◆ TASK DIRECTIONS:
Set every record down verbatim and omit the pictures.

*** Opening of PROVIDED MATERIAL ***

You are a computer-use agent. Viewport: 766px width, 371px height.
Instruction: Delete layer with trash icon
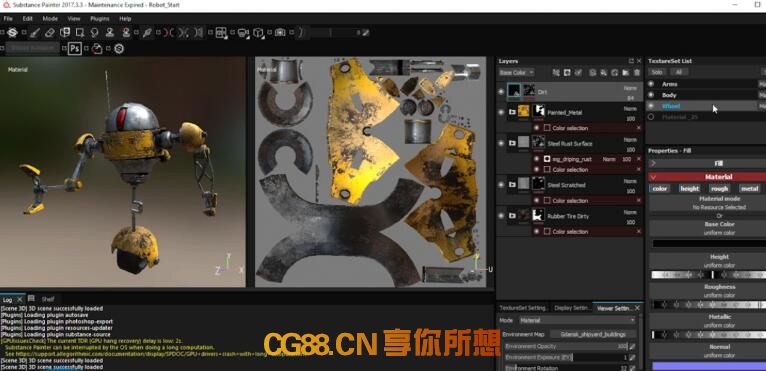[x=637, y=73]
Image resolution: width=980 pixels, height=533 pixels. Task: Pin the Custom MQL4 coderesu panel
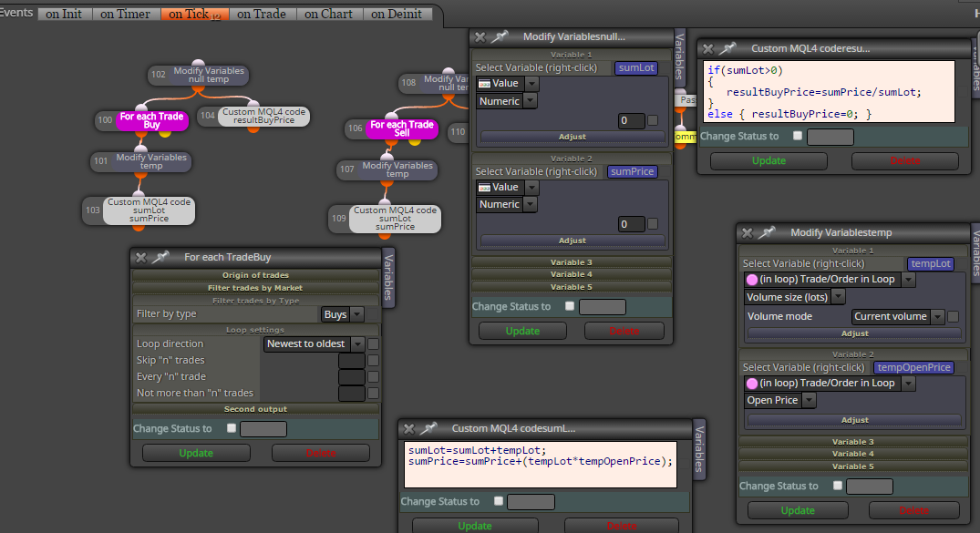click(x=727, y=48)
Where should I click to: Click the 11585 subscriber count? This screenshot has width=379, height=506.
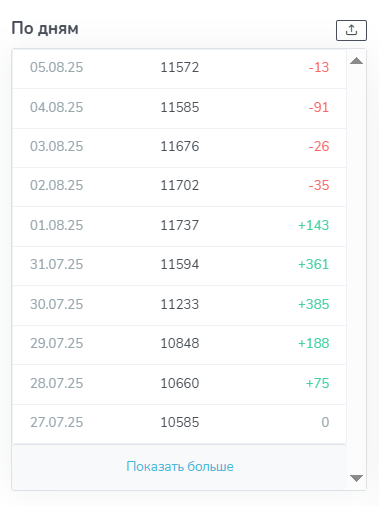click(180, 107)
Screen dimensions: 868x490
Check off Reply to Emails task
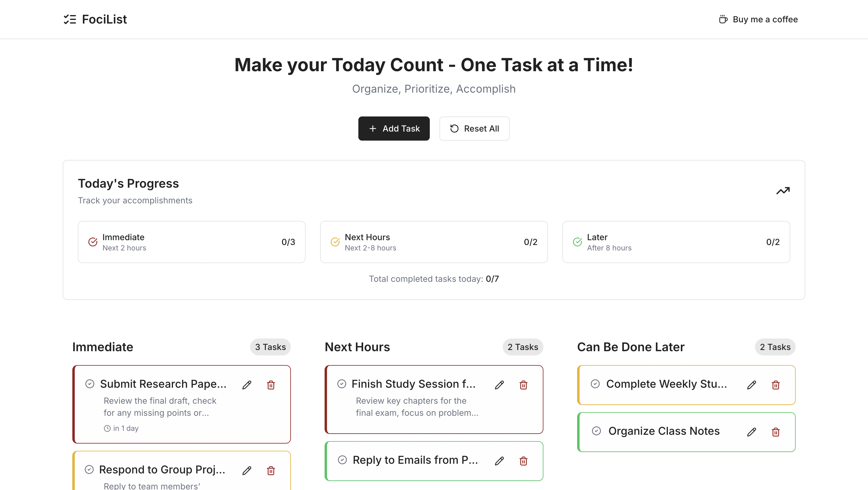(342, 460)
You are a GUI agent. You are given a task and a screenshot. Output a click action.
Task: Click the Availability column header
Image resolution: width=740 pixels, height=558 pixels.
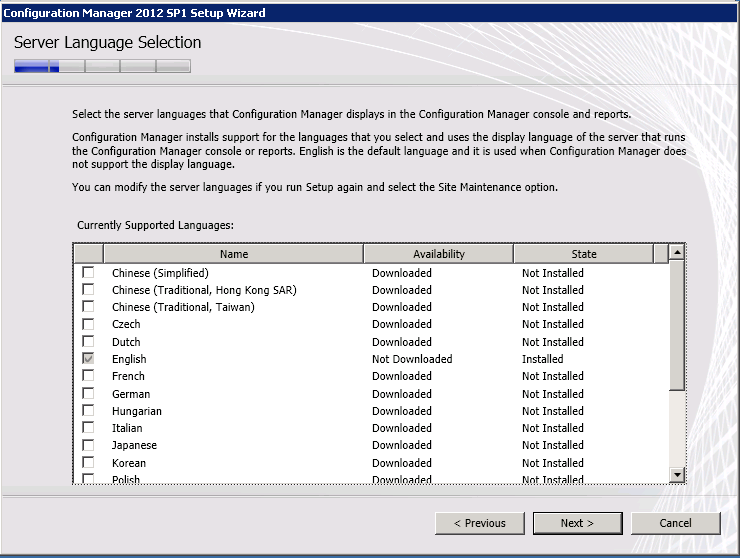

*** Close of PROVIDED MATERIAL ***

◆ RESPONSE:
You are a computer-use agent. Viewport: 766px width, 371px height.
Instruction: Delete layer with trash icon
[x=637, y=73]
Image resolution: width=980 pixels, height=533 pixels. Task: Pin the Custom MQL4 coderesu panel
click(x=727, y=48)
Where should I click to: Click the 11585 subscriber count? This screenshot has width=379, height=506.
click(180, 107)
Screen dimensions: 868x490
Check off Reply to Emails task
(342, 460)
You are a GUI agent. You are given a task and a screenshot. Output a click action.
Task: Click the Availability column header
Image resolution: width=740 pixels, height=558 pixels.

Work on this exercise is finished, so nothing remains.